- _Work to do_
a - List every company the passage on Linux names, counting Microsoft once whether it is called "MS" or "Microsoft".
b - For each statement, say whether the passage on Linux supports it, quoting the words that decide it: (i) The product is priced at 55 bucks and is available today. (ii) Windows apps other than Office 97/2000 and Lotus Notes r5 are guaranteed to function. (iii) Red Hat, Mandrake and SuSE have shipped only finished releases of the GUI apps.

- _Given passage_

It’s 55 bucks. It’s available today. It brings Office 97/2000 and Lotus Notes r5 to your Linux desktop. Other Windows apps work, but their functionality isn’t guaranteed.

You can get some screenshots at CodeWeavers. It even makes the apps look like native Linux apps.

Linux reliability

Linux reliability. Steve Mahaffey brought up a good point yesterday, while I was off on a consulting gig, where I learned one of the secrets of the universe–but since it’ll bore a lot of people to tears, I’ll save that for the end.
I’ve found that text-based apps and servers in Linux are extremely reliable. As David Huff’s tagline reads, “Linux: Because reboots are for upgrades.” If you’re running a server, that’s pretty much true. Unless you have to upgrade the kernel or install hardware that requires you to open the case, you can go for months or years without upgrading it.

The problem with Linux workstations is that up until very recently, the GUI apps people want to run the most have been in beta. The developers made no bones about their quality, but companies like Red Hat and Mandrake and SuSE have been shipping development versions of these apps anyway. On one hand, I don’t blame them. People want programs that will do what they’re used to doing in Windows. They want word processors that look like Word and mail clients that look like Outlook, and if they’re good enough–that is, they don’t crash much more than their Windows equivalents and they provide nearly as much functionality, or, in some cases, one or two things MS didn’t think of–they’ll put up with it. Because, let’s face it, for 50 bucks (or for nothing if you just download it off the ‘net) you’re getting something that’s capable of doing the job of Microsoft packages that would set you back at least $1,000. Even if you just use it for e-mail and Web access, you come out ahead.

- _Information supplied_
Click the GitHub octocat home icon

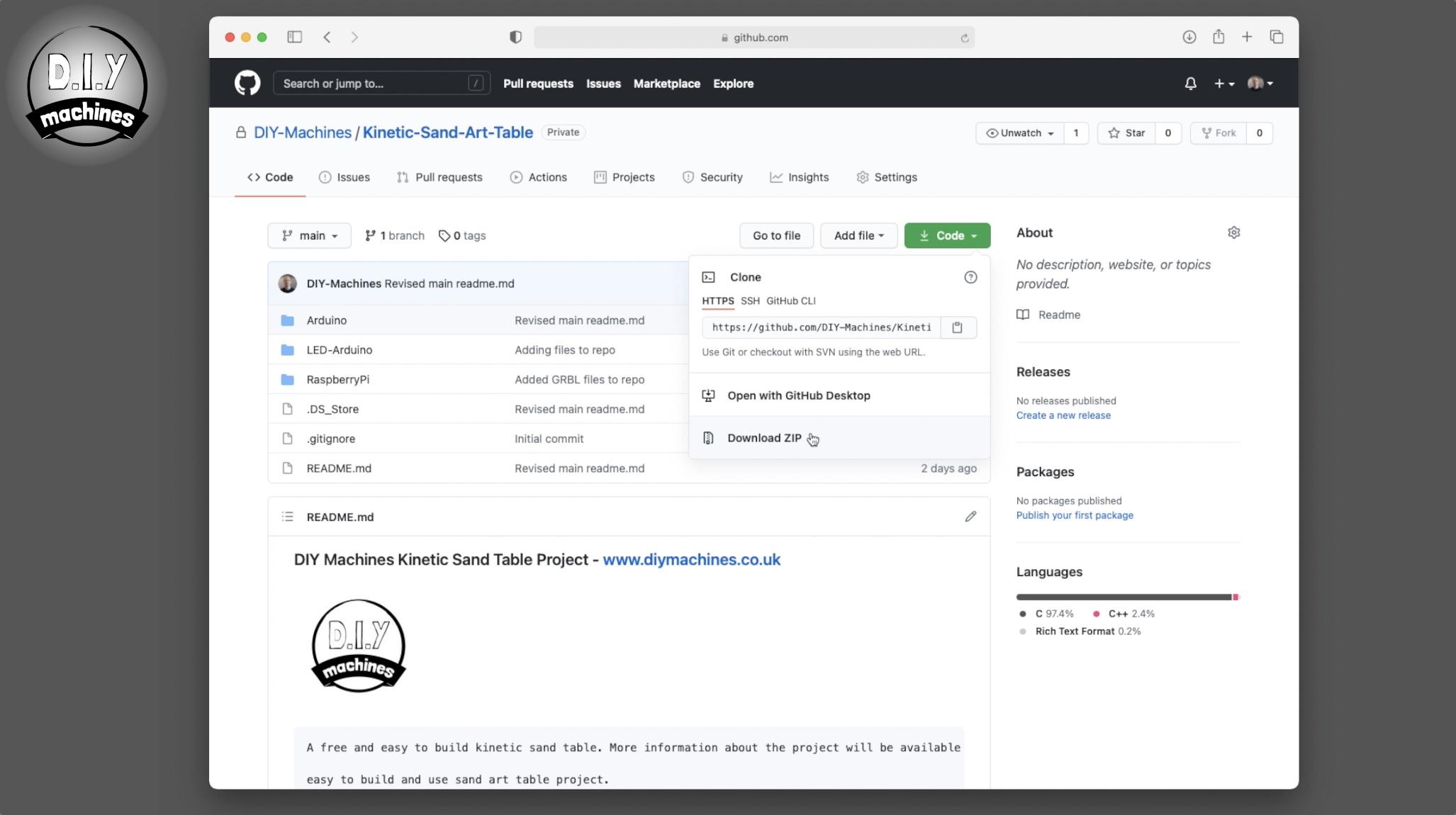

- _Set of answers_
a - CodeWeavers, Red Hat, Mandrake, SuSE, Microsoft

b -
(i) Yes: "It’s 55 bucks. It’s available today."
(ii) No: "Other Windows apps work, but their functionality isn’t guaranteed."
(iii) No: "companies like Red Hat and Mandrake and SuSE have been shipping development versions of these apps anyway."